Contemporary Japanese Architecture often has the ability to transform dull sites into amazing spots. In Tokyo, Japan there’s a small building that supports this rare quality: Outdoor House. A two-story building with a total floor area of 72sqm is located on a tiny residential plot stacked between two existing volumes. Its bright white appearance seems to illuminate the dark suburban area while keeping interiors airy yet private.
The distribution of the program follows a flowing sequence of open spaces: a partially sunken level is revealed once entering the front door. On the ground floor plan a central glass box contains the bathroom, wrapped by a staircase that gives access to lower and upper levels. The first floor is arranged as one open space where kitchen, living and dining coexist, opening up to a generous stretch of glazing and terrace.

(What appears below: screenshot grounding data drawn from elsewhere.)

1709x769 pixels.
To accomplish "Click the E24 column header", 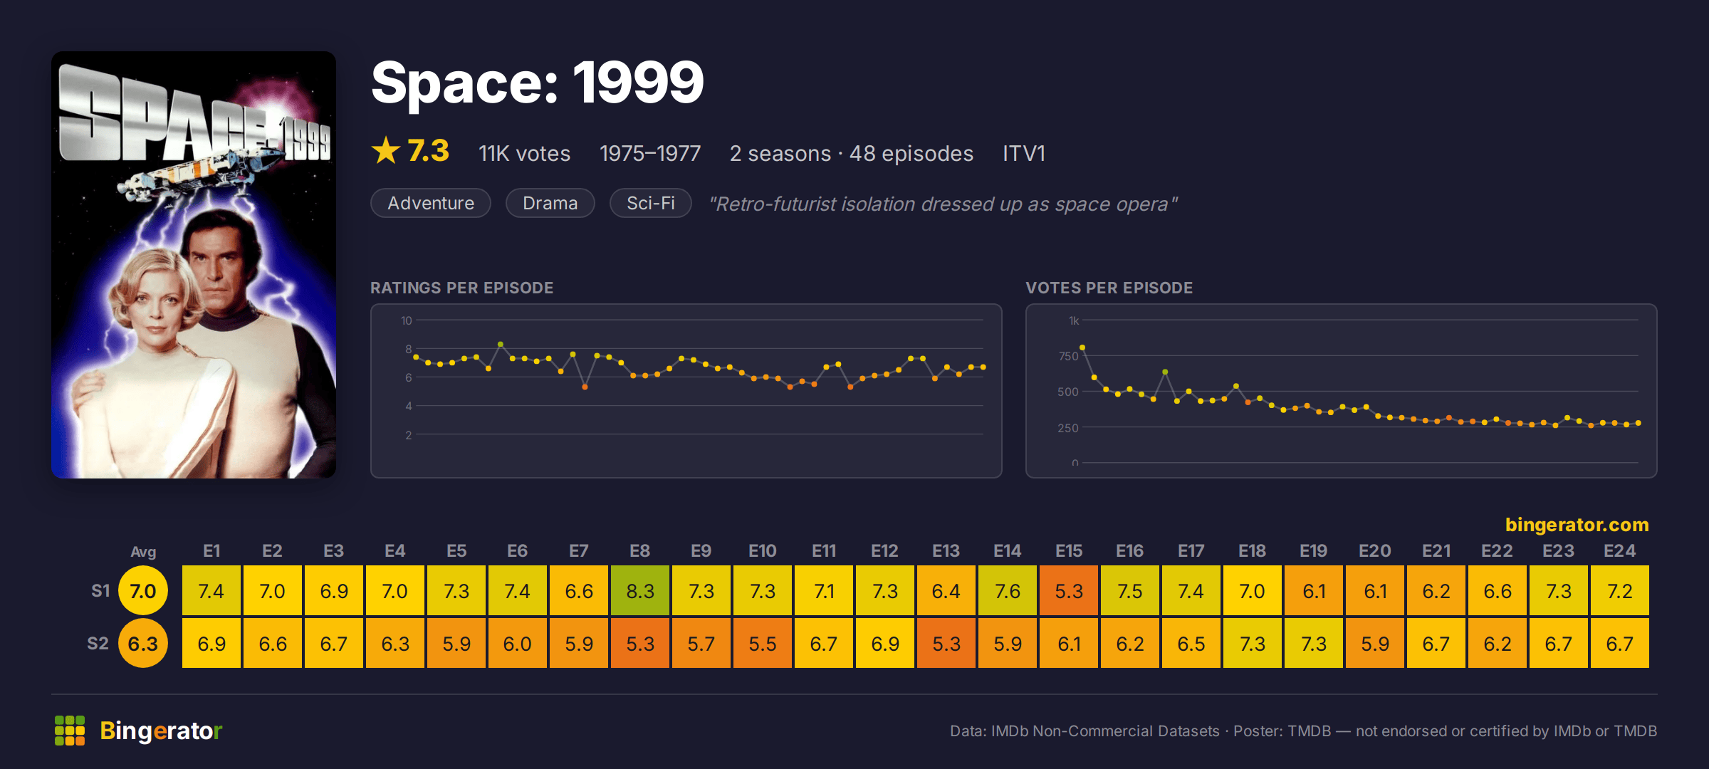I will point(1619,551).
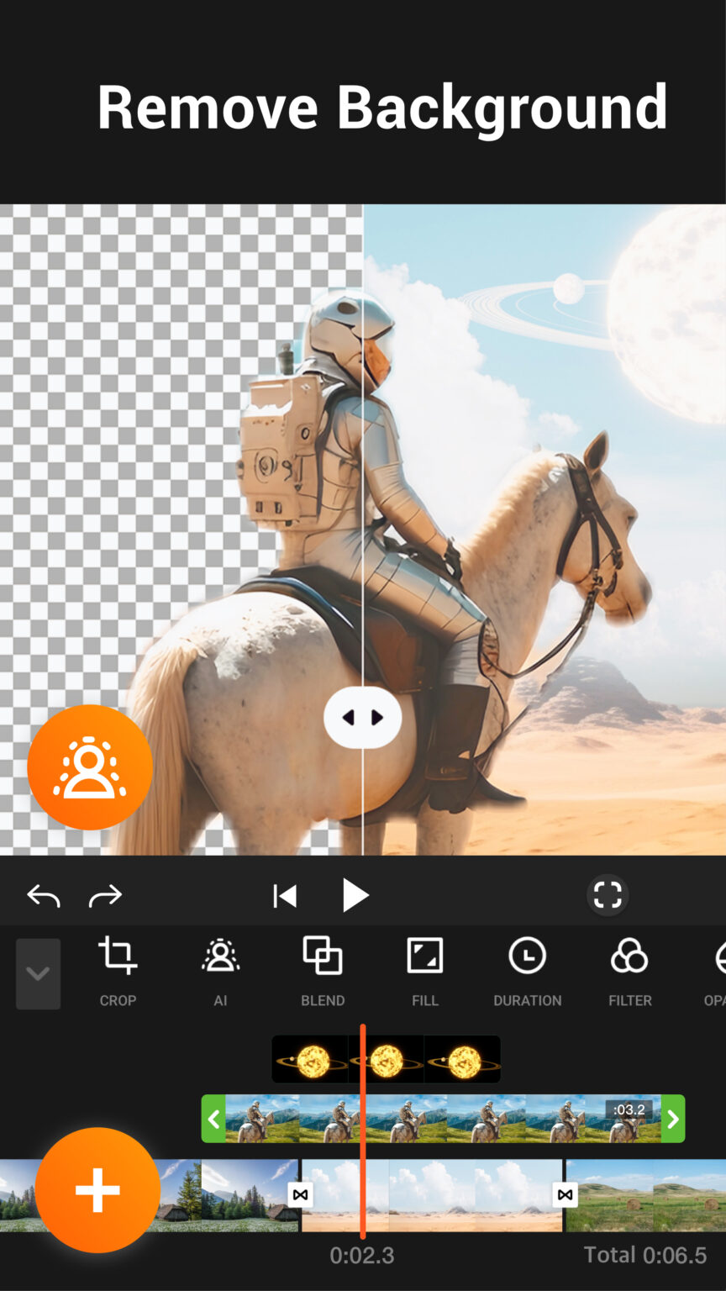The image size is (726, 1291).
Task: Tap the transition icon between the timeline clips
Action: (x=300, y=1194)
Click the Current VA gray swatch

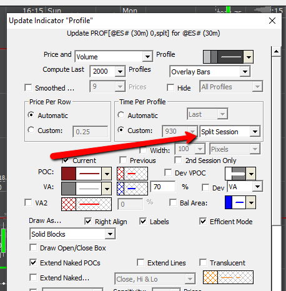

In fact, daylight plays a major role in Outdoor House: skylights placed above the staircase guarantee natural light to the lower levels of the house. A hollow volume provides double height ceiling to the central part of the first floor allowing access to a small rooftop terrace by a wooden ladder.
White assumes a meaningful presence in the interior of the house, bouncing light throughout the house. Wooden pavements for both ground and first floor while smooth grey concrete for the sunken level. The most impressive detail is reserved for the end: cork panels cover the inner surface of the hollow volume where a climbing wall is constantly inviting inhabitants to enjoy a challenge or two…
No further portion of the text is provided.